L’influenceur précise aussi que les associations locales embauchées par la "Love Army" ont bien répondu à la commande et qu’il en est "très fier". Quant aux constructions, "évidemment qu’elles étaient imparfaites" s’exclame-t-il. "C’est un camp hardcore de réfugiés. […] Plus grand camp de réfugié du monde. Urgence ultime de 700 000 personnes qui ont besoin d’hébergements dans l’extrême. Avec par-dessus tout un gouvernement bangladeshi qui interdit toute construction durable. On avait que le droit de faire construire avec des matériaux de base, et avec ce qui était disponible.
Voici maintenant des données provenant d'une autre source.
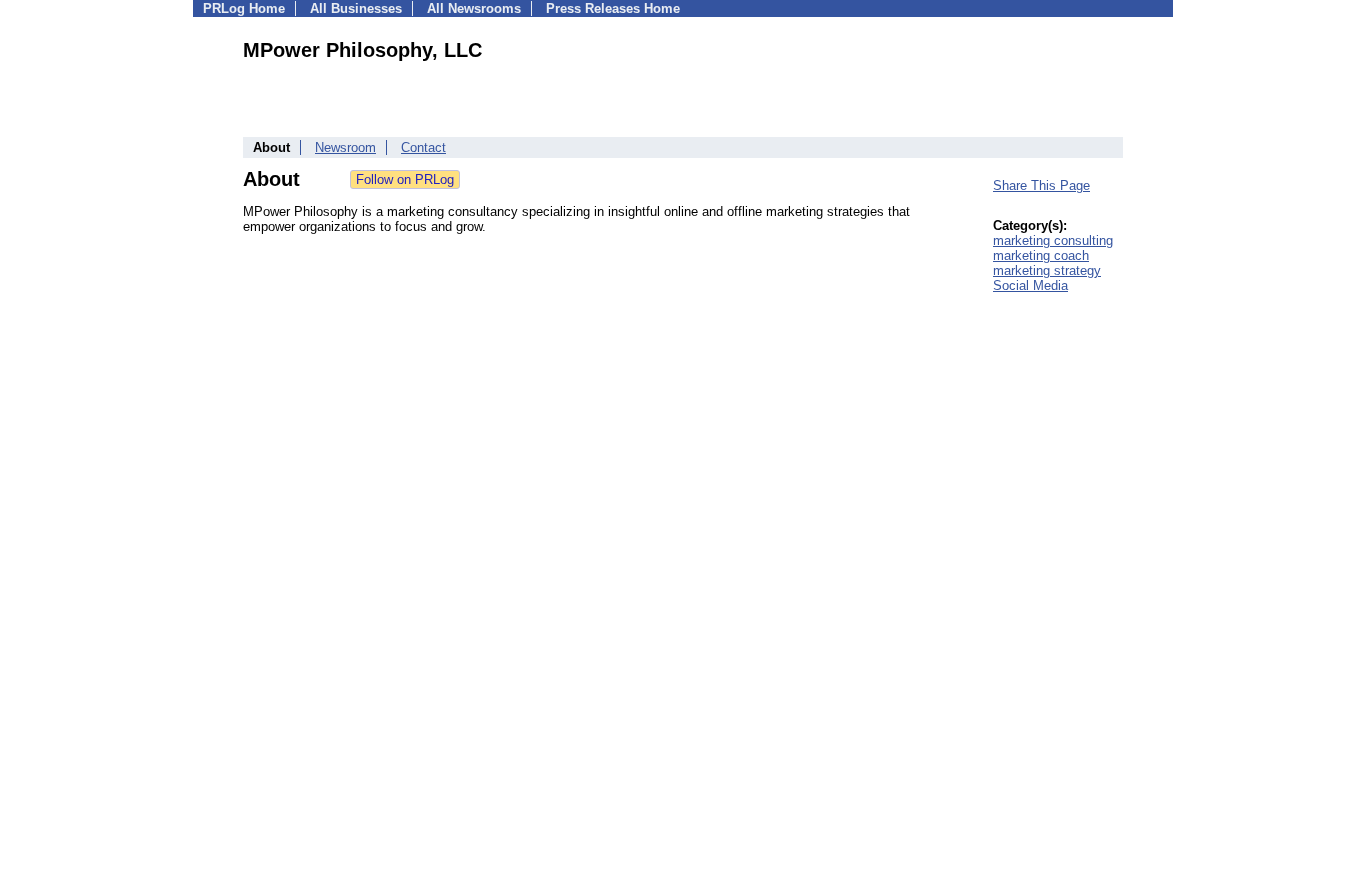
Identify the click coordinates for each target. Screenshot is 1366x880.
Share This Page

Les assos ont fait du mieux qu’elles pouvaient" dans le "contexte de l’époque".

Pour ce qui est des chiffres, il affirme qu’ils n’ont pas été gonflés, mais que "la stratégie devait souvent être modifiée". "Quand on a par exemple compris que le gouvernement n’autorisait pas réellement les écoles à avoir des vrais cours, on a annulé le plan de construction d’écoles et fait plus de logements à la place. […] C’est grand ce qui a été fait par les associations, et ça excelle de loin les objectifs du départ."

Enfin, s’il a collaboré avec IHH, Jérôme Jarre explique que c’était uniquement parce qu’elle était "la seule association" à pouvoir faire "de très belles maisons dans le camp à ce moment-là."
"C’est la plus grosse association turque." appuie-t-il, "l*'une des plus grosses asso du monde. Les résumer aux rumeurs de mal utilisation de leurs fonds dans des pays/contextes différents, c'est faire un amalgame pour rien. Ils ont fait un super boulot et les humanitaires qu’on a rencontrés étaient de gros bosseurs, très pros. Si je ne devais donner les fonds qu’à des assos parfaites qui n’ont aucune casserole aux fesses, je pense qu’on serait toujours à attendre d’en trouver une*." Le jeune homme plaide pour plus de "réalisme" et précise que son rapport d’activité était complet, à "l’euro près".